Mercedes-Benz B-Class (2012 – 2018) Review
Mercedes-Benz B-Class (2012 – 2018) At A Glance
The second generation of Mercedes-Benz B-Class aimed to be the premium manufacturer’s take on a small MPV or a beefed-up hatchback when it was on sale from 2012 to 2018. It’s a sort of ‘best of both worlds’ attempt of blending posh with practicality but without the huge price tag of the brand’s bigger SUVs. Mercedes isn’t the only brand to have tried this – the BMW 2 Series Active Tourer is a similar concept, as is the Volkswagen Golf SV (or Golf Plus) but it is a bit of a rarity.
The Mercedes-Benz B-Class is a development of the ideas originally thought up for the first generation of A-Class. This is why the B-Class has tall sides and single box styling, whereas the A-Class has developed into a more traditional premium hatch.
Those tall sides give the B-Class ample interior space for five, making it a plausible alternative to many MPVs and crossover rivals. Add in the appeal of the Mercedes-Benz three-pointed star badge, a large boot and strong build quality and the B-Class begins to build a case for itself.
There’s a choice of two petrol versions, which both use the same 1.6-litre turbo petrol engines in two different outputs. You can also choose from a 1.5-litre diesel or two versions of the 2.1-litre diesel and the most powerful diesel is also available with 4Matic all-wheel drive.
While the variety of engines and premium appeal of the B-Class will attract some to its ranks, this Mercedes-Benz does not offer much in the way of driving thrills.
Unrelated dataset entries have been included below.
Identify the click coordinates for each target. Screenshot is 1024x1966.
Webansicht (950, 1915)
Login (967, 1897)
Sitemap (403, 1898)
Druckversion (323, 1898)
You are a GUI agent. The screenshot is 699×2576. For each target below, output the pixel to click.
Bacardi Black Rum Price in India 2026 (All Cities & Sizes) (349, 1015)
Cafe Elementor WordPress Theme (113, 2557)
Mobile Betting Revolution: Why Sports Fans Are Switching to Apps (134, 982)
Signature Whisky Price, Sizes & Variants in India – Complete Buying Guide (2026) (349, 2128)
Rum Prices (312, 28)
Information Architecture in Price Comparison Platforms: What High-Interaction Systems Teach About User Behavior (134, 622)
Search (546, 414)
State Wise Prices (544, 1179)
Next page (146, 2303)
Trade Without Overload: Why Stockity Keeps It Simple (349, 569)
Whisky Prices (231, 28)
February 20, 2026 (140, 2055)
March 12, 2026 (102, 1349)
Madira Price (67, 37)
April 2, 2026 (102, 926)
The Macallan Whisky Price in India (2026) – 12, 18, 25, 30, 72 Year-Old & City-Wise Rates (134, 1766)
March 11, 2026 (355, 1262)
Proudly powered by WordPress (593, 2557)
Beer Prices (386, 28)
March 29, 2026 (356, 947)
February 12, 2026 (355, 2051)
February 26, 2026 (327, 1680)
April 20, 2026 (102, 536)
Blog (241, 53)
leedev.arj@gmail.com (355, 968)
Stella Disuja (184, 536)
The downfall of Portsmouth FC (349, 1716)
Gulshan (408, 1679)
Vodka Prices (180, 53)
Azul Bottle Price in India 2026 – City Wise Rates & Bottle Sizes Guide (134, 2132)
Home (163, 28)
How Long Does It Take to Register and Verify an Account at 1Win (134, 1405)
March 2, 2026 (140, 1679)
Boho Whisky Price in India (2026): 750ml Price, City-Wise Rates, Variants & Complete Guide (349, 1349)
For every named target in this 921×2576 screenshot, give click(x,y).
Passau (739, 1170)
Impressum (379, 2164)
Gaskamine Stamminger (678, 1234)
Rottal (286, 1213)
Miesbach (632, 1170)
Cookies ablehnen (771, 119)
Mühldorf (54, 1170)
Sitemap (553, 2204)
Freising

The handling is at best average for the class and the firm ride is necessary to stop the tall-sided B-Class from lolling about too much in corners.
Where the B-Class does regain ground is the amount of safety equipment supplied as standard with the car. All B-Class models have seven airbags, a Collision Prevention Assist Plus system to avoid accidents happening in the first place, plus a driver drowsiness warning. Mercedes-Benz also includes automatic child seat recognition to deactivate the front passenger airbag when a child seat is fitted.
There are three main trim levels on offer in the Mercedes-Benz B-Class, with SE, Sport and AMG Line. Given the market that Mercedes looks to appeal to, the standard level of kit is good even on the basic model. Even the SE cars got toys such as a reversing camera, leather substitute trim, a seven-inch display and active parking assist.
Sport adds more tech and some visual upgrades while AMG Line is the one that brings more in the way of a body kit and lowered suspension, for those of you that want your people carrier to have a degree of sportiness.
For many buyers though, the B-Class will be too expensive compared to rivals that make do without a Mercedes-Benz badge.